What to do: Reproduce only the lines that begin at the line with "Where should I" and run to the end of the entries; omit every picture.

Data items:
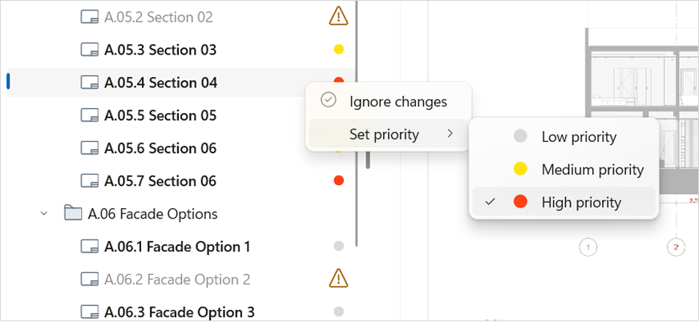Click the red priority dot on A.05.7 Section 06
The image size is (699, 322).
(338, 181)
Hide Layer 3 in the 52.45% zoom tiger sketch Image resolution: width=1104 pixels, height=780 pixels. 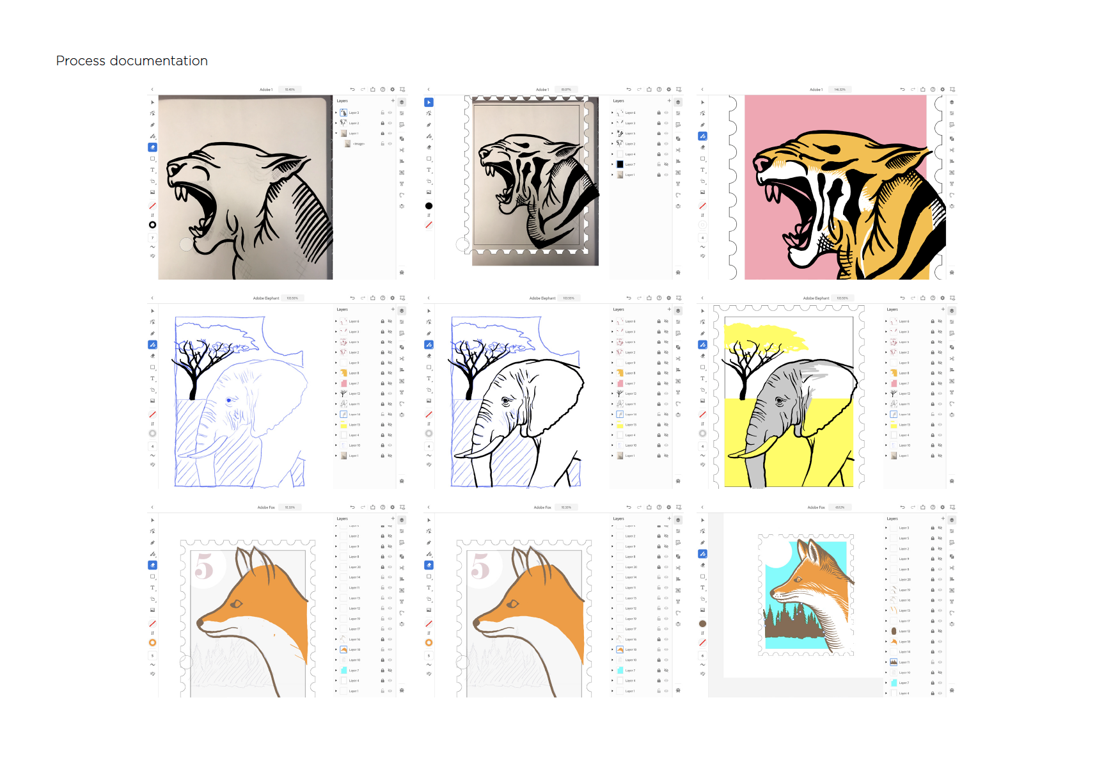pos(390,113)
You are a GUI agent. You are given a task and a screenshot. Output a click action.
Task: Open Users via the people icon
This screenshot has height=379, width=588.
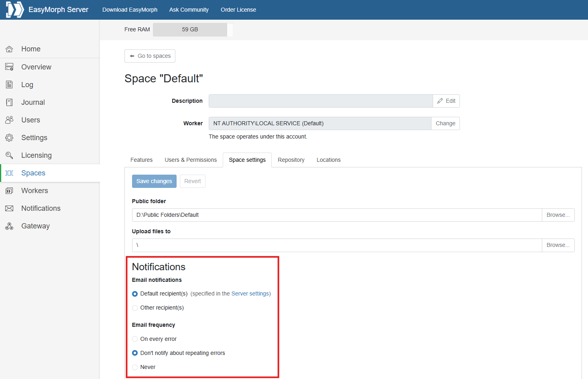9,120
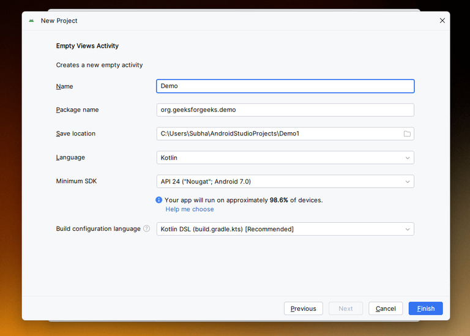Click the folder browse icon in Save location

point(407,133)
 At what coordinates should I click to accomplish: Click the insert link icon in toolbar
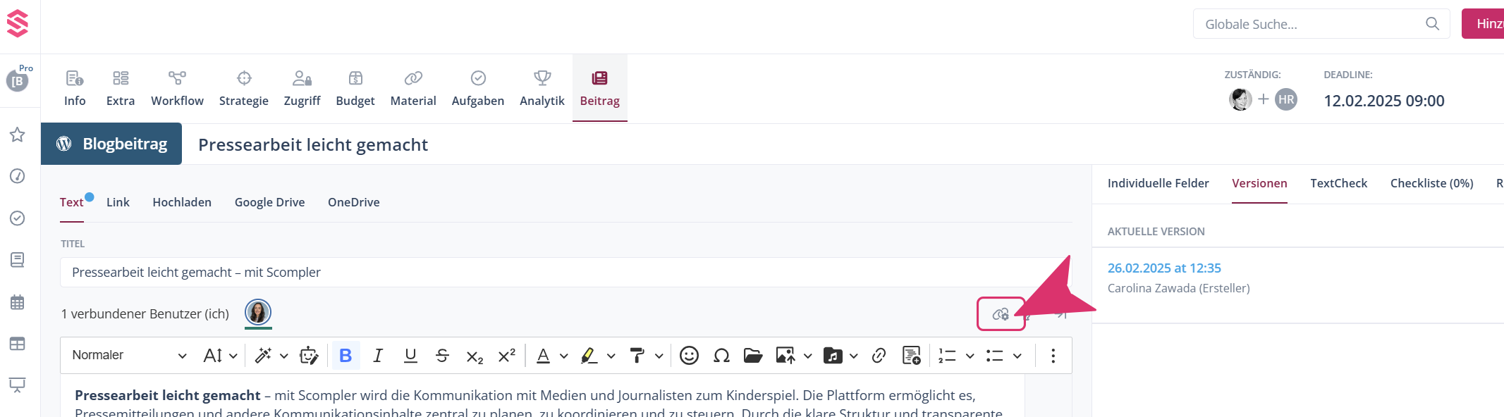879,356
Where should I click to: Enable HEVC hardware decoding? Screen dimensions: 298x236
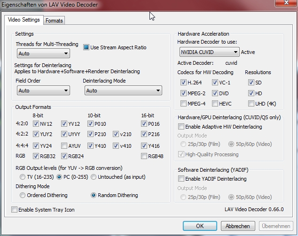point(215,103)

Solved exercise:
Where should I click to: Enable HEVC hardware decoding? Screen dimensions: 298x236
point(215,103)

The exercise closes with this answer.